→ **YOUR OBJECTIVE**
The entries are to be duplicated exactly, though any picture in them must be omitted.

→ **DATA TO USE**
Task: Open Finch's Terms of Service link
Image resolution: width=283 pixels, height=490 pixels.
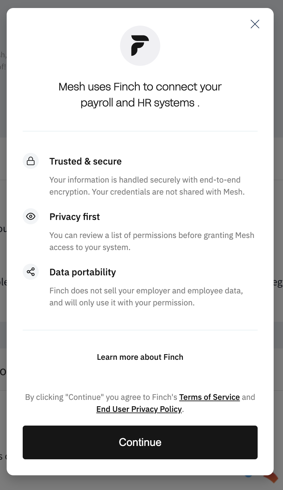Action: pyautogui.click(x=209, y=397)
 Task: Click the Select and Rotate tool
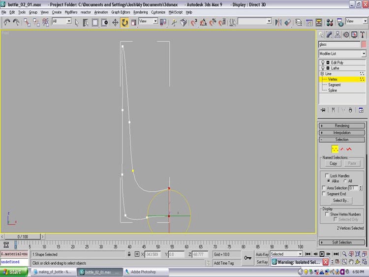124,22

→ **ANSWER AREA**
Task: Open Finch's Terms of Service link
Image resolution: width=283 pixels, height=490 pixels.
Action: pyautogui.click(x=209, y=397)
 Task: Click the Select and Rotate tool
124,22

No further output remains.